## [WHAT IS BEING ASKED]
Once the line containing "Lampy, svítilny (4) (705, 672)" is found, set down that line and each one after it exactly, through the end of the entries.

## [DATA FOR THIS EXERCISE]
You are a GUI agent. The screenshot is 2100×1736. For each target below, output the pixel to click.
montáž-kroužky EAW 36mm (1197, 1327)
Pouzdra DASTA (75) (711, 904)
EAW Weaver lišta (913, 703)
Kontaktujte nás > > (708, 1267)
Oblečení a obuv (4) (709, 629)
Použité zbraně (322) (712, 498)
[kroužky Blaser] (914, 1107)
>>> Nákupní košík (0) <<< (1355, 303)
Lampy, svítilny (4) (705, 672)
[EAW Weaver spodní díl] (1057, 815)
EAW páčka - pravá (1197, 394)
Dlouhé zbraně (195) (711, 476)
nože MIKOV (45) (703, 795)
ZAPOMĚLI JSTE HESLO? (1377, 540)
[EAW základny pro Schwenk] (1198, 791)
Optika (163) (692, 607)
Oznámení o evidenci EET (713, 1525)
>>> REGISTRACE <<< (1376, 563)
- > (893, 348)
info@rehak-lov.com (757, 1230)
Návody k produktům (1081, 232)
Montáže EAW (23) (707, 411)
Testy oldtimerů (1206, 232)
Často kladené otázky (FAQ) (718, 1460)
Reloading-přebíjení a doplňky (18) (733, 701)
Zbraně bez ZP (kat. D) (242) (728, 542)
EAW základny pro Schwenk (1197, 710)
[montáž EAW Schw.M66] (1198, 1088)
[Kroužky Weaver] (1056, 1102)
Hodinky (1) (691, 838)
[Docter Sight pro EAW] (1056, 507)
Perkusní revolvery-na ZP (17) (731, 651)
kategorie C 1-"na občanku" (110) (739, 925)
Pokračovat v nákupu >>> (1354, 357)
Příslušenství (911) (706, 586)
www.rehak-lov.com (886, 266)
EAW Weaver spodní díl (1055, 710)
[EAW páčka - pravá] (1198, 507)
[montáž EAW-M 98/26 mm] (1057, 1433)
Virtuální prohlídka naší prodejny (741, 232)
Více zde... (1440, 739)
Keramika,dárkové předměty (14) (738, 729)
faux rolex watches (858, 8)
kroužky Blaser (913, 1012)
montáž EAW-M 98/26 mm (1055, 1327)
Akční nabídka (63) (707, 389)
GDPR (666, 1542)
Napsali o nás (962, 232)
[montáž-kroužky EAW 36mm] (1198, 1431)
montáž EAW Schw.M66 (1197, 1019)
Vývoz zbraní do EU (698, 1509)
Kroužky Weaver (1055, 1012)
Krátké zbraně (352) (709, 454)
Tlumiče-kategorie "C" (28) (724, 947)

## [ANSWER TO THIS EXERCISE]
Lampy, svítilny (4) (705, 672)
[EAW Weaver spodní díl] (1057, 815)
EAW páčka - pravá (1197, 394)
Dlouhé zbraně (195) (711, 476)
nože MIKOV (45) (703, 795)
ZAPOMĚLI JSTE HESLO? (1377, 540)
[EAW základny pro Schwenk] (1198, 791)
Optika (163) (692, 607)
Oznámení o evidenci EET (713, 1525)
>>> REGISTRACE <<< (1376, 563)
- > (893, 348)
info@rehak-lov.com (757, 1230)
Návody k produktům (1081, 232)
Montáže EAW (23) (707, 411)
Testy oldtimerů (1206, 232)
Často kladené otázky (FAQ) (718, 1460)
Reloading-přebíjení a doplňky (18) (733, 701)
Zbraně bez ZP (kat. D) (242) (728, 542)
EAW základny pro Schwenk (1197, 710)
[montáž EAW Schw.M66] (1198, 1088)
[Kroužky Weaver] (1056, 1102)
Hodinky (1) (691, 838)
[Docter Sight pro EAW] (1056, 507)
Perkusní revolvery-na ZP (17) (731, 651)
kategorie C 1-"na občanku" (110) (739, 925)
Pokračovat v nákupu >>> (1354, 357)
Příslušenství (911) (706, 586)
www.rehak-lov.com (886, 266)
EAW Weaver spodní díl (1055, 710)
[EAW páčka - pravá] (1198, 507)
[montáž EAW-M 98/26 mm] (1057, 1433)
Virtuální prohlídka naší prodejny (741, 232)
Více zde... (1440, 739)
Keramika,dárkové předměty (14) (738, 729)
faux rolex watches (858, 8)
kroužky Blaser (913, 1012)
montáž EAW-M 98/26 mm (1055, 1327)
Akční nabídka (63) (707, 389)
GDPR (666, 1542)
Napsali o nás (962, 232)
[montáž-kroužky EAW 36mm] (1198, 1431)
montáž EAW Schw.M66 (1197, 1019)
Vývoz zbraní do EU (698, 1509)
Kroužky Weaver (1055, 1012)
Krátké zbraně (352) (709, 454)
Tlumiče-kategorie "C" (28) (724, 947)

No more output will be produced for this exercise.